=== INFORMATION SUPPLIED ===
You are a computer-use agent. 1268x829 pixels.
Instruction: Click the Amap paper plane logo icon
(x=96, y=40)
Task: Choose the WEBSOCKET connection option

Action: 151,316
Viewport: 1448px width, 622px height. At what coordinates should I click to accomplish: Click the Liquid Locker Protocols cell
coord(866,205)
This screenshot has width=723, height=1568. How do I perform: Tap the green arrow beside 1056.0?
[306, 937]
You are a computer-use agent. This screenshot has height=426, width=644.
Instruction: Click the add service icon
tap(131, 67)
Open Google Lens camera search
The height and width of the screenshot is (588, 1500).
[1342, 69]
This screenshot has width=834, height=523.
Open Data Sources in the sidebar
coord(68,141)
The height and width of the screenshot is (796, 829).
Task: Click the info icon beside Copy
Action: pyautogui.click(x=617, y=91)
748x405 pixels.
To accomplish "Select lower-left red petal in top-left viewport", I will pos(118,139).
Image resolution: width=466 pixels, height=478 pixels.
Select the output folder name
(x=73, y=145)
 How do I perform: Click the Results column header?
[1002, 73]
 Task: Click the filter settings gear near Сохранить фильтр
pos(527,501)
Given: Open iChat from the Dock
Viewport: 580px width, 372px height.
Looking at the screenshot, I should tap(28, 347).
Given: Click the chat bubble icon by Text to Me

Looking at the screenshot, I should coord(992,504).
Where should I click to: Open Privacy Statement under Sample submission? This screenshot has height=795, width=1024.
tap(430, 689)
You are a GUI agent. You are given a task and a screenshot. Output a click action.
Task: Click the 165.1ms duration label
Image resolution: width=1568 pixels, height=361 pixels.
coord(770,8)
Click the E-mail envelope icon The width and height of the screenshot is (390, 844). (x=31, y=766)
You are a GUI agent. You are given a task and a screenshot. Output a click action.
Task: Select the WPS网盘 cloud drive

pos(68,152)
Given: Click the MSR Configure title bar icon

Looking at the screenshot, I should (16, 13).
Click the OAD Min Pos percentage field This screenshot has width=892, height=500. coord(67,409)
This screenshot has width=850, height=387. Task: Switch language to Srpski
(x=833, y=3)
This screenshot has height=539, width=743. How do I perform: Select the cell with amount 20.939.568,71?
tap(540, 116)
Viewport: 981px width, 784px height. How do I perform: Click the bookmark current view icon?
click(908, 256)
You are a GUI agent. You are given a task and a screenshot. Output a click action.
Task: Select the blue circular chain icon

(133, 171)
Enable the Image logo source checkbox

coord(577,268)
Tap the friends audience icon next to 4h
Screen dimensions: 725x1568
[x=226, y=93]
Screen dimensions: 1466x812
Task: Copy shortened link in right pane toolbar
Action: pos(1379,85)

=== AIM OF THE EXERCISE ===
Every word of every entry must be returned as it appears.

=== TASK SOLUTION ===
You are a computer-use agent. 1268x829 pixels.
Instruction: Click the Amap paper plane logo icon
(x=96, y=40)
Task: Choose the WEBSOCKET connection option

Action: 151,316
Viewport: 1448px width, 622px height. At what coordinates should I click to accomplish: Click the Liquid Locker Protocols cell
coord(866,205)
This screenshot has width=723, height=1568. How do I perform: Tap the green arrow beside 1056.0?
[306, 937]
You are a computer-use agent. This screenshot has height=426, width=644.
Instruction: Click the add service icon
tap(131, 67)
Open Google Lens camera search
The height and width of the screenshot is (588, 1500).
[1342, 69]
This screenshot has width=834, height=523.
Open Data Sources in the sidebar
coord(68,141)
The height and width of the screenshot is (796, 829).
Task: Click the info icon beside Copy
Action: pyautogui.click(x=617, y=91)
748x405 pixels.
To accomplish "Select lower-left red petal in top-left viewport", I will pos(118,139).
Image resolution: width=466 pixels, height=478 pixels.
Select the output folder name
(x=73, y=145)
 How do I perform: Click the Results column header?
[1002, 73]
 Task: Click the filter settings gear near Сохранить фильтр
pos(527,501)
Given: Open iChat from the Dock
Viewport: 580px width, 372px height.
Looking at the screenshot, I should tap(28, 347).
Given: Click the chat bubble icon by Text to Me

Looking at the screenshot, I should coord(992,504).
Where should I click to: Open Privacy Statement under Sample submission? This screenshot has height=795, width=1024.
tap(430, 689)
You are a GUI agent. You are given a task and a screenshot. Output a click action.
Task: Click the 165.1ms duration label
Image resolution: width=1568 pixels, height=361 pixels.
coord(770,8)
Click the E-mail envelope icon The width and height of the screenshot is (390, 844). (x=31, y=766)
You are a GUI agent. You are given a task and a screenshot. Output a click action.
Task: Select the WPS网盘 cloud drive

pos(68,152)
Given: Click the MSR Configure title bar icon

Looking at the screenshot, I should (16, 13).
Click the OAD Min Pos percentage field This screenshot has width=892, height=500. coord(67,409)
This screenshot has width=850, height=387. Task: Switch language to Srpski
(x=833, y=3)
This screenshot has height=539, width=743. How do I perform: Select the cell with amount 20.939.568,71?
tap(540, 116)
Viewport: 981px width, 784px height. How do I perform: Click the bookmark current view icon?
click(908, 256)
You are a GUI agent. You are given a task and a screenshot. Output a click action.
Task: Select the blue circular chain icon

(133, 171)
Enable the Image logo source checkbox

coord(577,268)
Tap the friends audience icon next to 4h
Screen dimensions: 725x1568
[x=226, y=93]
Screen dimensions: 1466x812
Task: Copy shortened link in right pane toolbar
Action: pos(1379,85)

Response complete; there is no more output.